▸ **DATA LINES**:
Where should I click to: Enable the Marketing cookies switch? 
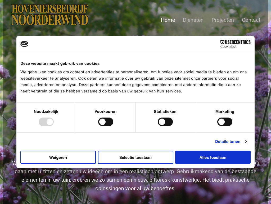pos(225,122)
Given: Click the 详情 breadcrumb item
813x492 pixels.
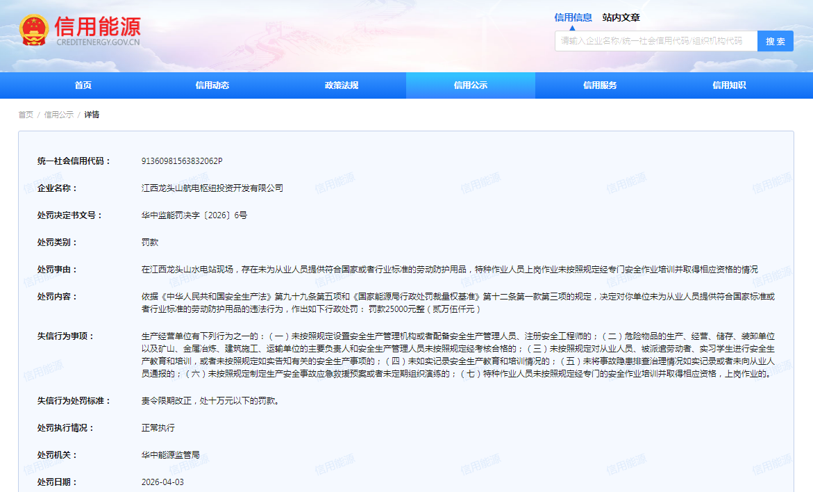Looking at the screenshot, I should click(x=92, y=115).
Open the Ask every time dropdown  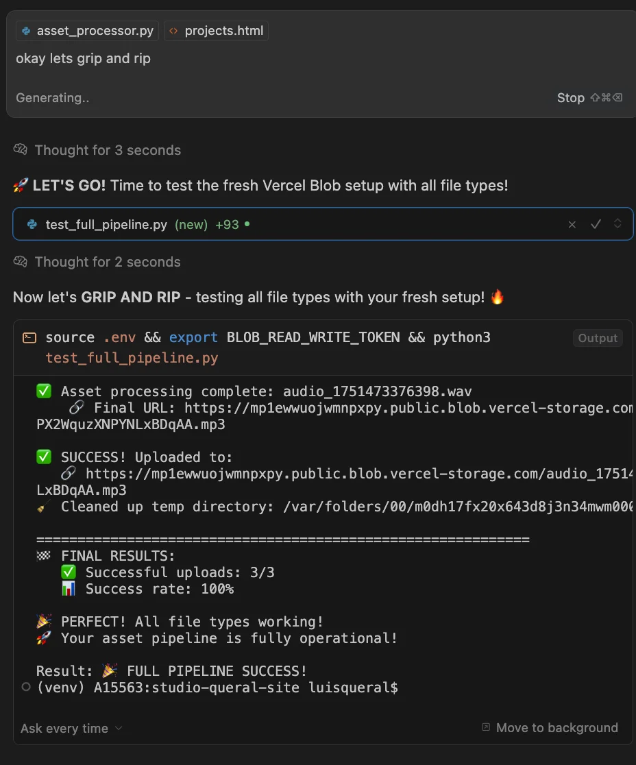(71, 729)
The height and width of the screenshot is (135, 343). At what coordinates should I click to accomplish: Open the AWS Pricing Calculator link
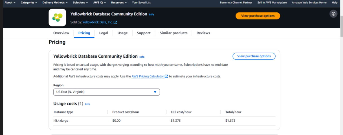coord(148,76)
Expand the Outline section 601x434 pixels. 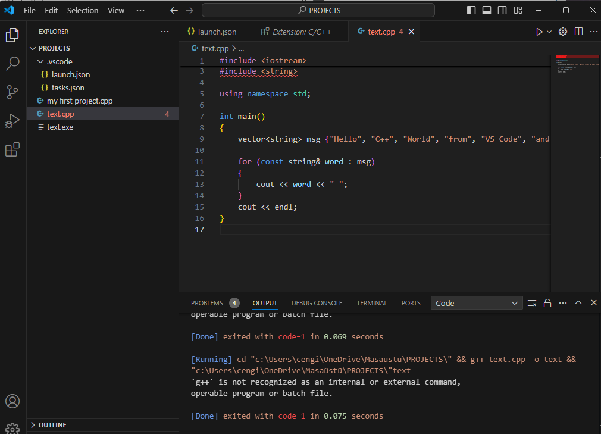coord(52,425)
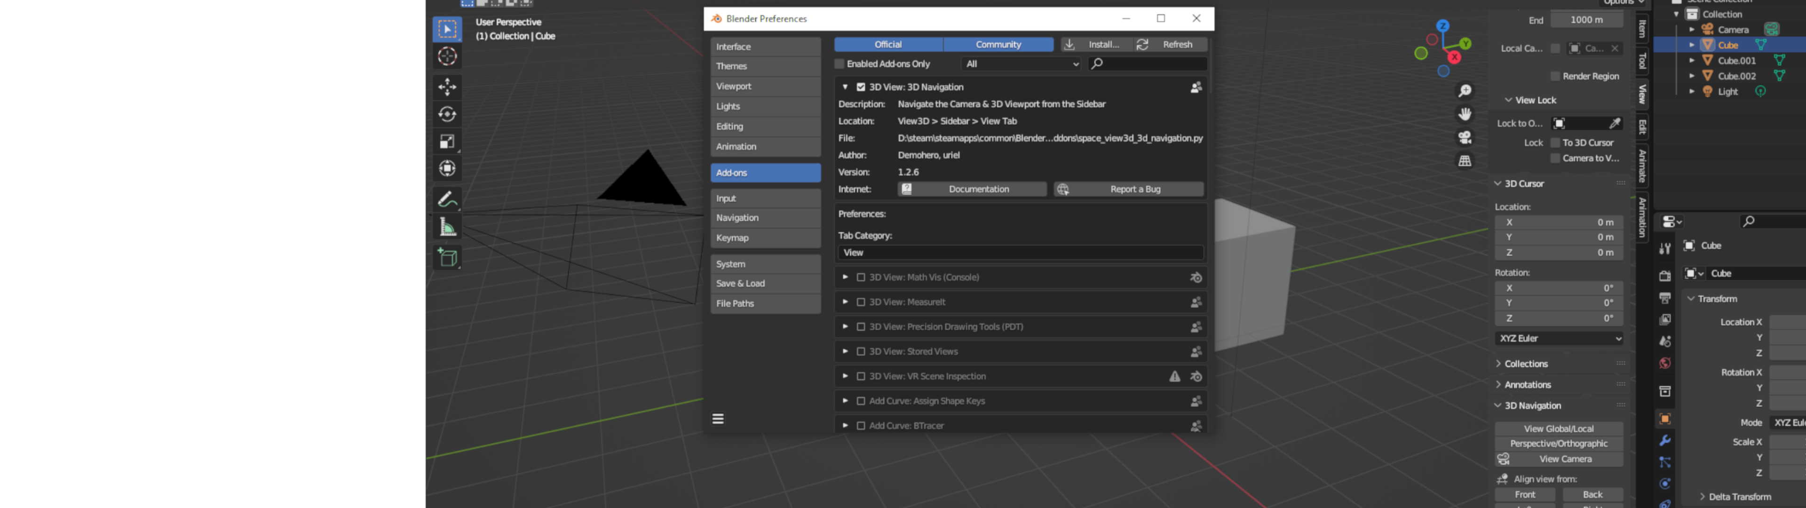Viewport: 1806px width, 508px height.
Task: Select the Rotate tool icon
Action: click(447, 114)
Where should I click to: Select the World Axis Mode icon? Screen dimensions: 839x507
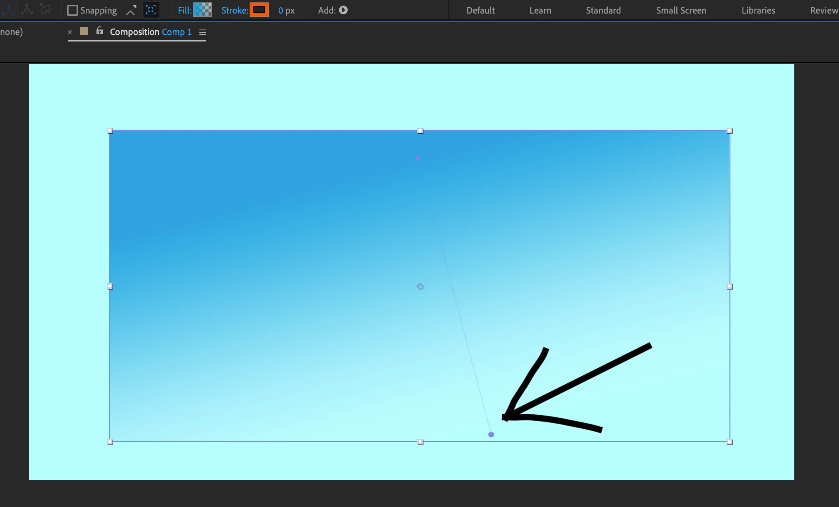point(27,10)
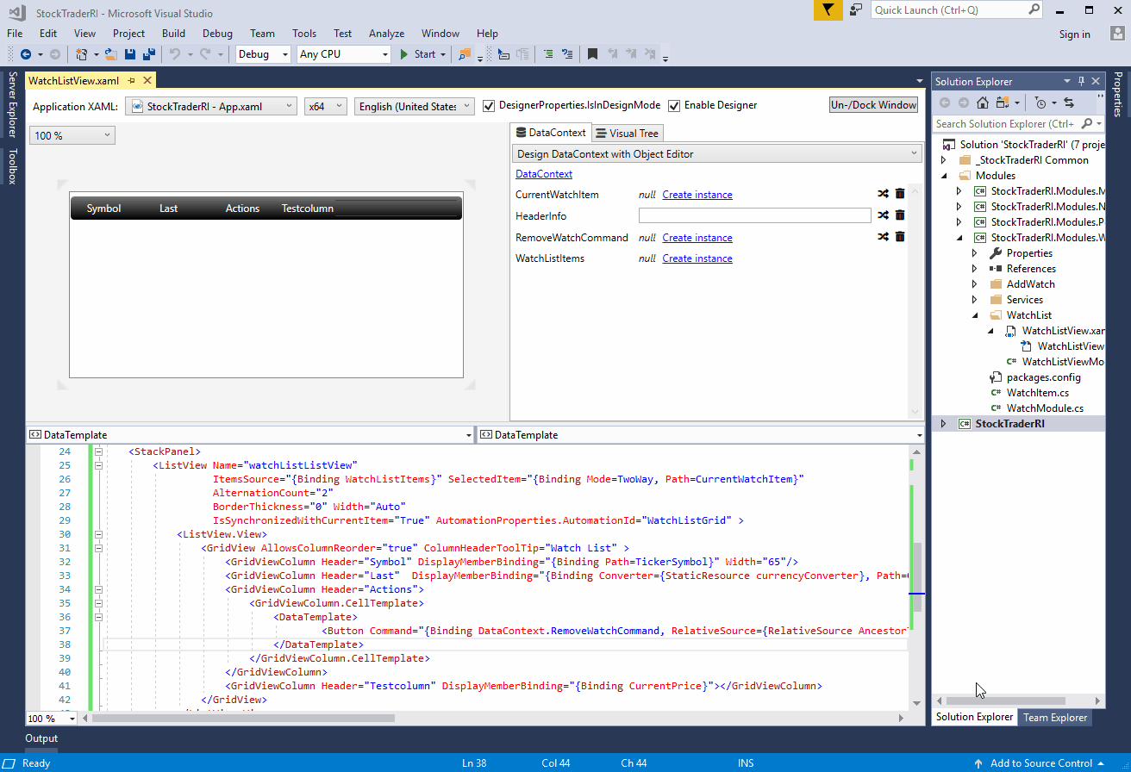Toggle the toolbar bookmark icon

point(592,53)
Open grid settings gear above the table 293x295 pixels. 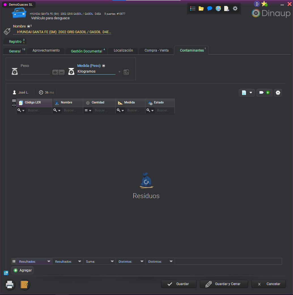[x=278, y=93]
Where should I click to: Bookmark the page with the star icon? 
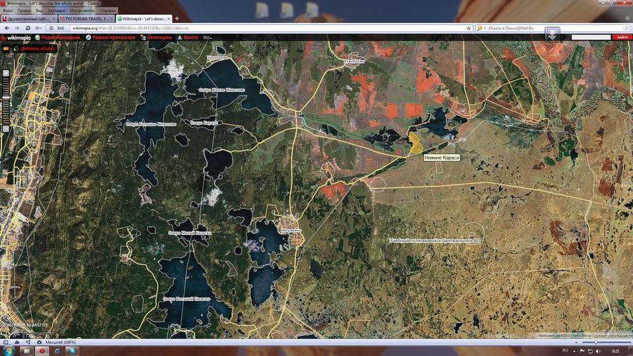[x=469, y=28]
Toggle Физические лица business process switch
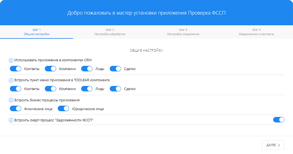Viewport: 293px width, 154px height. click(x=16, y=109)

▸ **WORK INSTRUCTIONS**:
Transcribe the lines above verbatim, beginning with the line that contains "Where should I click to: Bookmark" and continuing through the final line. Leave the pictures out of your transcription.

▸ **ANSWER TO THIS TASK**:
Where should I click to: Bookmark the page with the star icon? 
[x=469, y=28]
Toggle Физические лица business process switch
Viewport: 293px width, 154px height. click(x=16, y=109)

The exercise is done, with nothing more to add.